● **Stored data**:

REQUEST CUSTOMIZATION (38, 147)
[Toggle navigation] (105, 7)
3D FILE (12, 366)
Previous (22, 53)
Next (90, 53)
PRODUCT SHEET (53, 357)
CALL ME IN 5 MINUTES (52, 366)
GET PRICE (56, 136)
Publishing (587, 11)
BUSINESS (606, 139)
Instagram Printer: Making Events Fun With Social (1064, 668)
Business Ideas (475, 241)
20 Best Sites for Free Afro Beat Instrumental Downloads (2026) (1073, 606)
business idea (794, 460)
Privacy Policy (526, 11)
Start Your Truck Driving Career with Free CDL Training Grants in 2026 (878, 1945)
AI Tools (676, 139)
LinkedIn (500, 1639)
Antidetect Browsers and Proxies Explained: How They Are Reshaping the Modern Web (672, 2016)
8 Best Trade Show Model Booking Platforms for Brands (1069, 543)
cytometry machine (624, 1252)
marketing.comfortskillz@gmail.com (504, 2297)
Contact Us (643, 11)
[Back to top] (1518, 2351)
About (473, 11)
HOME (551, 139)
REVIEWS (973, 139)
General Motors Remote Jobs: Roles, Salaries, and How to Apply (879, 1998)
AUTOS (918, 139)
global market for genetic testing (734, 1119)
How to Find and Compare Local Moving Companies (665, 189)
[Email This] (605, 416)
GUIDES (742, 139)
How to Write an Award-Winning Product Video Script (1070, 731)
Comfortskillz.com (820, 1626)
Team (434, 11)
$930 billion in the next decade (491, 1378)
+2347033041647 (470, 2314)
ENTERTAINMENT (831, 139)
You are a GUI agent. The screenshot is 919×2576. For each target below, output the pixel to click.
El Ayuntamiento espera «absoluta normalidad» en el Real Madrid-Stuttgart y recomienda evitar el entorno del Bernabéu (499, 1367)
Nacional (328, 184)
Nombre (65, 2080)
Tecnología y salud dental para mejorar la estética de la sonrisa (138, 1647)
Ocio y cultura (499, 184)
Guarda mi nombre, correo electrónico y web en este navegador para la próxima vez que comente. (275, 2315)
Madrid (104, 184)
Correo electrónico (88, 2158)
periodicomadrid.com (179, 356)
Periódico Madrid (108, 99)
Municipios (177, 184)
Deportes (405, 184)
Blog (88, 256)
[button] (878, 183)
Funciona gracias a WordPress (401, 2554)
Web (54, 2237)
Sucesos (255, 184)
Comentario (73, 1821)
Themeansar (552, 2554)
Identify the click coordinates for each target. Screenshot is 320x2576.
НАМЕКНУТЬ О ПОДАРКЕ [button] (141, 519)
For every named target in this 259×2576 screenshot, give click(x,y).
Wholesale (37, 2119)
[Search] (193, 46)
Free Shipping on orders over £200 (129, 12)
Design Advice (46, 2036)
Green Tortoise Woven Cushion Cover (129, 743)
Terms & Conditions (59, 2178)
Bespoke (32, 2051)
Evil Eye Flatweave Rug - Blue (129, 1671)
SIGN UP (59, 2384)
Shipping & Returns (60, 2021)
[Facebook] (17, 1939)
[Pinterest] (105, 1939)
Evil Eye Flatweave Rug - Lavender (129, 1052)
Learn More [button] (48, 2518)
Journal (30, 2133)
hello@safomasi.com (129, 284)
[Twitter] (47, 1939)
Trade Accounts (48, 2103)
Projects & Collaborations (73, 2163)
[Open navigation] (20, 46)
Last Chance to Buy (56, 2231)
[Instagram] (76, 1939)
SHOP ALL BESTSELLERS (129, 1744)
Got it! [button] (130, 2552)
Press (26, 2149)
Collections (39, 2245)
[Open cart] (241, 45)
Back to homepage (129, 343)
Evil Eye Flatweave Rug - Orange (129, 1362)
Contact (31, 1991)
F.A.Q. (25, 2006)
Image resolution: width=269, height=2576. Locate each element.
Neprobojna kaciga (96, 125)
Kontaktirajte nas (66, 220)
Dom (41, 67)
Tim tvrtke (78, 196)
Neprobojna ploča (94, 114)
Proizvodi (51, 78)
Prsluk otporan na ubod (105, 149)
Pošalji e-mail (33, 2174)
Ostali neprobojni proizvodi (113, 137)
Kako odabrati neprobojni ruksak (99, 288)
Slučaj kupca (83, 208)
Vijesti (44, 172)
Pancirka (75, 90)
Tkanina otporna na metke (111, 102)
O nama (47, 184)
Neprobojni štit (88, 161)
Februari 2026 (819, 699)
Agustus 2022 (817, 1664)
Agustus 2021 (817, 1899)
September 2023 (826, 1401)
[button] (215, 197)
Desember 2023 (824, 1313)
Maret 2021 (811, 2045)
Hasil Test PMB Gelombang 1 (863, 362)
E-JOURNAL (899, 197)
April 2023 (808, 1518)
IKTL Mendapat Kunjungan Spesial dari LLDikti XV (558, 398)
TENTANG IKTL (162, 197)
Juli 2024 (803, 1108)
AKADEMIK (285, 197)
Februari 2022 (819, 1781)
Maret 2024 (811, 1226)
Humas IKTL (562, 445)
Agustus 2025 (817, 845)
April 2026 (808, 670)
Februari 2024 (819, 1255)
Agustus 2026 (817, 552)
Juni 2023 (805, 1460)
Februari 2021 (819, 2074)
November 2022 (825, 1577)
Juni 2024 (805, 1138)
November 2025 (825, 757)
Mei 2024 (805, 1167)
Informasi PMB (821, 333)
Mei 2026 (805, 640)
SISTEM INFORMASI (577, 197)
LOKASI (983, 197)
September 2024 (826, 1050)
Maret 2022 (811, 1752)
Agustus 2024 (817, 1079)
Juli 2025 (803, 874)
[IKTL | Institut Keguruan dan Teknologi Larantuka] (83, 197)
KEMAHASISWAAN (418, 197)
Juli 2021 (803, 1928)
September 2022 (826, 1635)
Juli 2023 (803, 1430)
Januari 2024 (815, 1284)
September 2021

● **Task brief**:
In the data above, retype exactly and only the lines between the one holding "CALL ME IN 5 MINUTES (52, 366)" and the one holding "ENTERTAINMENT (831, 139)", inclusive.

● **Answer to this exercise**:
CALL ME IN 5 MINUTES (52, 366)
GET PRICE (56, 136)
Publishing (587, 11)
BUSINESS (606, 139)
Instagram Printer: Making Events Fun With Social (1064, 668)
Business Ideas (475, 241)
20 Best Sites for Free Afro Beat Instrumental Downloads (2026) (1073, 606)
business idea (794, 460)
Privacy Policy (526, 11)
Start Your Truck Driving Career with Free CDL Training Grants in 2026 (878, 1945)
AI Tools (676, 139)
LinkedIn (500, 1639)
Antidetect Browsers and Proxies Explained: How They Are Reshaping the Modern Web (672, 2016)
8 Best Trade Show Model Booking Platforms for Brands (1069, 543)
cytometry machine (624, 1252)
marketing.comfortskillz@gmail.com (504, 2297)
Contact Us (643, 11)
[Back to top] (1518, 2351)
About (473, 11)
HOME (551, 139)
REVIEWS (973, 139)
General Motors Remote Jobs: Roles, Salaries, and How to Apply (879, 1998)
AUTOS (918, 139)
global market for genetic testing (734, 1119)
How to Find and Compare Local Moving Companies (665, 189)
[Email This] (605, 416)
GUIDES (742, 139)
How to Write an Award-Winning Product Video Script (1070, 731)
Comfortskillz.com (820, 1626)
Team (434, 11)
$930 billion in the next decade (491, 1378)
+2347033041647 (470, 2314)
ENTERTAINMENT (831, 139)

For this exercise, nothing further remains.